■ The exercise: Copy the following data line for line, without changing anything.

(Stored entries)

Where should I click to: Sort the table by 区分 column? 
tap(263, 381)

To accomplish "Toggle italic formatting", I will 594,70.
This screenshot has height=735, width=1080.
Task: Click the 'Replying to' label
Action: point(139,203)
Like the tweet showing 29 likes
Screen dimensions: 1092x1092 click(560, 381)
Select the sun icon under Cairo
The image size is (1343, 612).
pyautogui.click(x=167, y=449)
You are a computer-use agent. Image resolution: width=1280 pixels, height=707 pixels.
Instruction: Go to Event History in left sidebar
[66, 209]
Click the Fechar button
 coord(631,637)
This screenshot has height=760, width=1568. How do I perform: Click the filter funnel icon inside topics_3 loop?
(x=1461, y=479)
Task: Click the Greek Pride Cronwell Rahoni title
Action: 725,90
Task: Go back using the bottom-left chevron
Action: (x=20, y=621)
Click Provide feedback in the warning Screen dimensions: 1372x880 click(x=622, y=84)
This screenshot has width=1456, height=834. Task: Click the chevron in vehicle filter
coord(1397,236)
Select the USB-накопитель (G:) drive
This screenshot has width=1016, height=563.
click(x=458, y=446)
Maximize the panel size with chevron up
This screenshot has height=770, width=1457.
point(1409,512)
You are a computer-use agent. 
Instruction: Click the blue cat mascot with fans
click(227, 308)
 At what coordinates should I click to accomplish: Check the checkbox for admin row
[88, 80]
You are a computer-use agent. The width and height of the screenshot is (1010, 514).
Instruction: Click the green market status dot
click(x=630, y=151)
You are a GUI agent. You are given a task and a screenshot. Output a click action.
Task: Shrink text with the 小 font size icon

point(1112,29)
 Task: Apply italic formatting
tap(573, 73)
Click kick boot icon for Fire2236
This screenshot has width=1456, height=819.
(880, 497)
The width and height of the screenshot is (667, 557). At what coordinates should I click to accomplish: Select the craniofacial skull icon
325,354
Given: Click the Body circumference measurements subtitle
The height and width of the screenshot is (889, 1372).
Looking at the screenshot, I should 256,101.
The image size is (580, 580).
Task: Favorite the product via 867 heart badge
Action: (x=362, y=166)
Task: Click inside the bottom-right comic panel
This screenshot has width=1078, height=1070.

■ Correct result:
Where should I click to: Sort the table by 区分 column? 
tap(263, 381)

To accomplish "Toggle italic formatting", I will 594,70.
This screenshot has height=735, width=1080.
Task: Click the 'Replying to' label
Action: point(139,203)
Like the tweet showing 29 likes
Screen dimensions: 1092x1092 click(560, 381)
Select the sun icon under Cairo
The image size is (1343, 612).
pyautogui.click(x=167, y=449)
You are a computer-use agent. Image resolution: width=1280 pixels, height=707 pixels.
Instruction: Go to Event History in left sidebar
[66, 209]
Click the Fechar button
 coord(631,637)
This screenshot has height=760, width=1568. How do I perform: Click the filter funnel icon inside topics_3 loop?
(x=1461, y=479)
Task: Click the Greek Pride Cronwell Rahoni title
Action: 725,90
Task: Go back using the bottom-left chevron
Action: (x=20, y=621)
Click Provide feedback in the warning Screen dimensions: 1372x880 click(x=622, y=84)
This screenshot has width=1456, height=834. Task: Click the chevron in vehicle filter
coord(1397,236)
Select the USB-накопитель (G:) drive
This screenshot has width=1016, height=563.
click(x=458, y=446)
Maximize the panel size with chevron up
This screenshot has height=770, width=1457.
point(1409,512)
You are a computer-use agent. 
Instruction: Click the blue cat mascot with fans
click(227, 308)
 At what coordinates should I click to accomplish: Check the checkbox for admin row
[88, 80]
You are a computer-use agent. The width and height of the screenshot is (1010, 514).
Instruction: Click the green market status dot
click(x=630, y=151)
You are a GUI agent. You are given a task and a screenshot. Output a click action.
Task: Shrink text with the 小 font size icon

point(1112,29)
 Task: Apply italic formatting
tap(573, 73)
Click kick boot icon for Fire2236
This screenshot has width=1456, height=819.
(880, 497)
The width and height of the screenshot is (667, 557). At what coordinates should I click to accomplish: Select the craniofacial skull icon
325,354
Given: Click the Body circumference measurements subtitle
The height and width of the screenshot is (889, 1372).
Looking at the screenshot, I should 256,101.
The image size is (580, 580).
Task: Favorite the product via 867 heart badge
Action: (x=362, y=166)
Task: Click inside the bottom-right comic panel
This screenshot has width=1078, height=1070.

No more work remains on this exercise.